# PAGE EXCERPT

*-*-*

The Flat Surface Principle
Every flat surface — dressers, nightstands, coffee tables, bookshelves — should have at most 3 objects on it. Everything else creates visual noise and collects dust.
Room-by-Room Declutter Plan
Kitchen (2–4 Hours)
- Pull everything out of one cabinet at a time
- Group: keep, donate, toss, relocate
- Apply the "last used" test: if unused in 12 months, it goes
- Tackle the junk drawer last
- Clear all countertops; return only daily-use items
Closets (1–2 Hours Each)
- Remove everything entirely
- Clean the empty closet
- Evaluate each item: does it fit, do you love it, have you used it in the last year?
- Return only what passes; bag the rest for donation
Living Areas (1–2 Hours)
- Remove all items not permanently belonging to that room
- Reduce decorative items to "gallery-worthy" only
- Cable management — loose cords are clutter and dust magnets
The Donation Schedule
In Bear, these organizations accept household goods and furniture:
- Habitat for Humanity ReStore — large items and furniture
- Goodwill Industries — general donations
- Vietnam Veterans of America — furniture pickup by appointment in many markets
Maintaining It
The one-in-one-out rule: every time something new enters your home, something equivalent leaves. Applied consistently, this maintains your decluttered space without periodic purges.

*-*-*

# ROWS
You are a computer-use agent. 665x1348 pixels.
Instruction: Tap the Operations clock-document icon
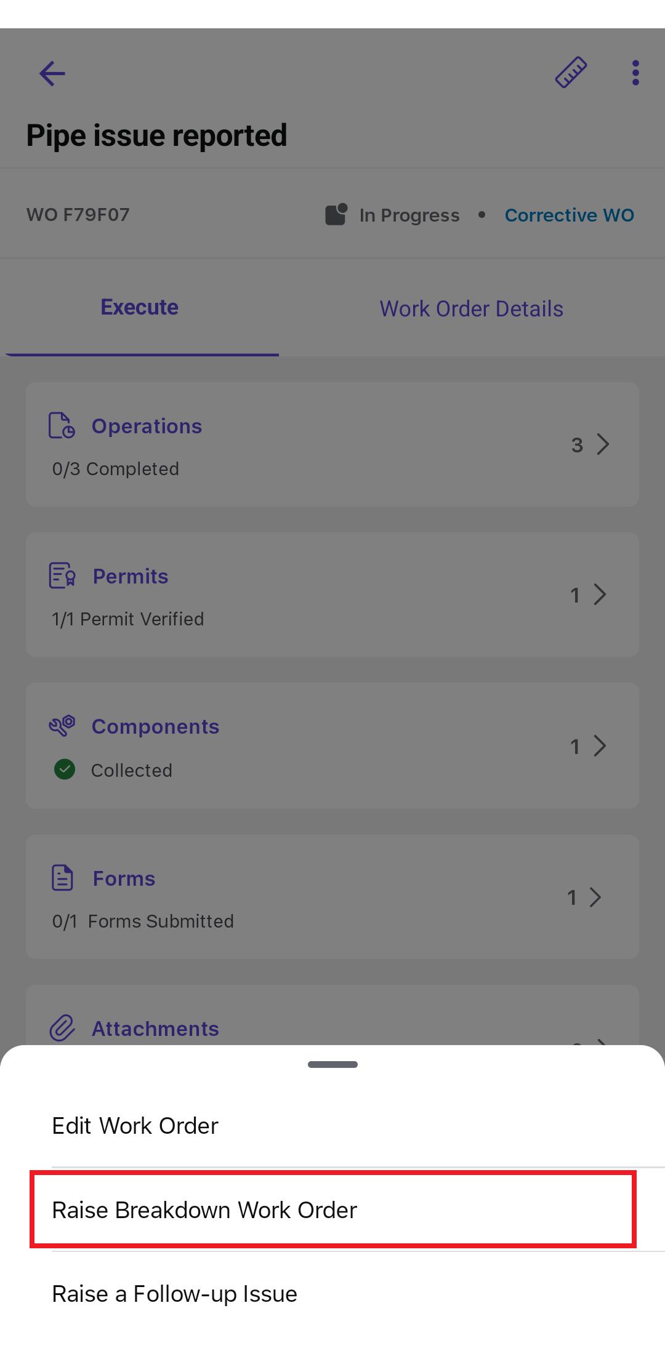62,425
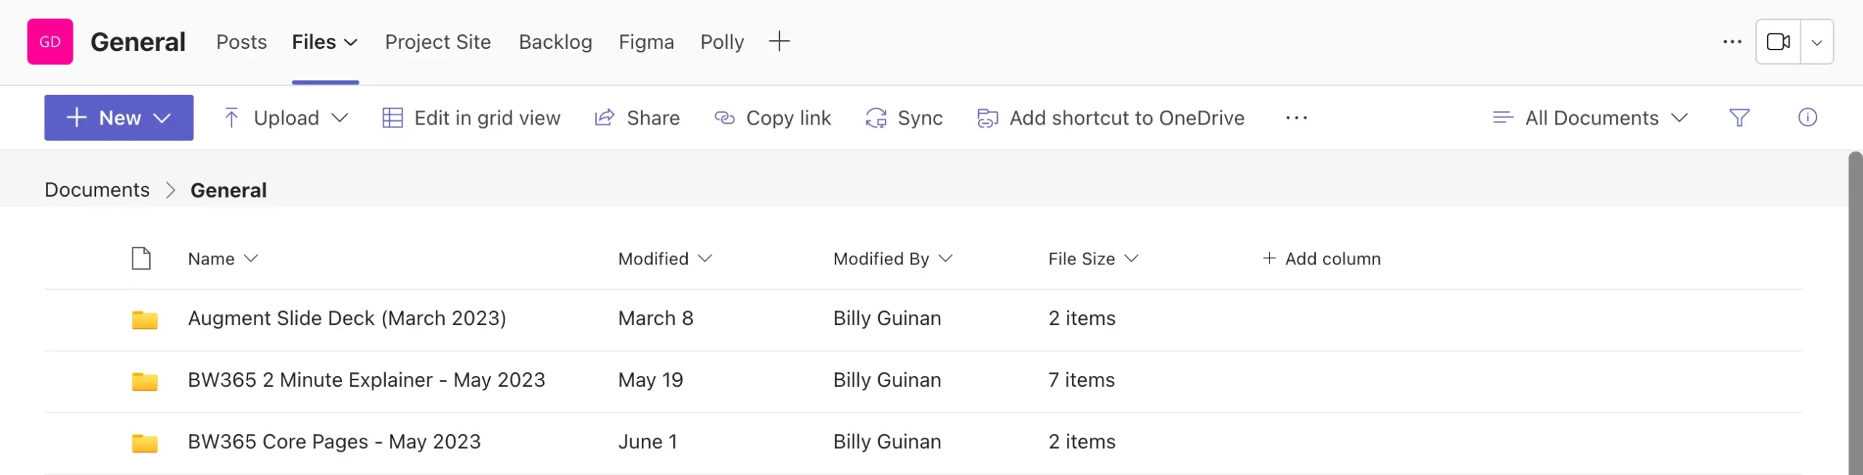Open the toolbar overflow ellipsis after OneDrive
This screenshot has height=475, width=1863.
(x=1296, y=117)
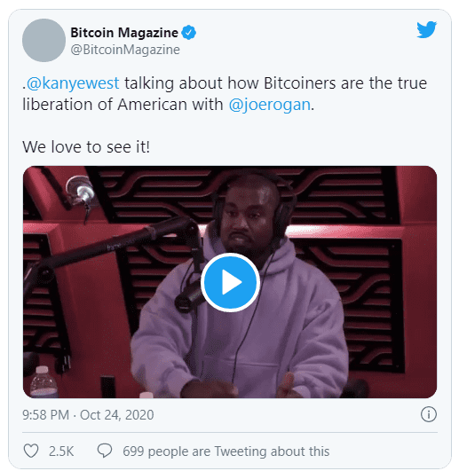Click the "We love to see it!" text
Viewport: 459px width, 471px height.
86,147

*-*-*

# REQUIREMENTS
a: Reproduce verbatim the stretch of the declutter guide from "The Flat Surface" through "and collects dust.".
b: In the declutter guide, what should happen to a kitchen item that has gone unused for 12 months?

# THE RESPONSES
a:
The Flat Surface Principle
Every flat surface — dressers, nightstands, coffee tables, bookshelves — should have at most 3 objects on it. Everything else creates visual noise and collects dust.

b: It goes.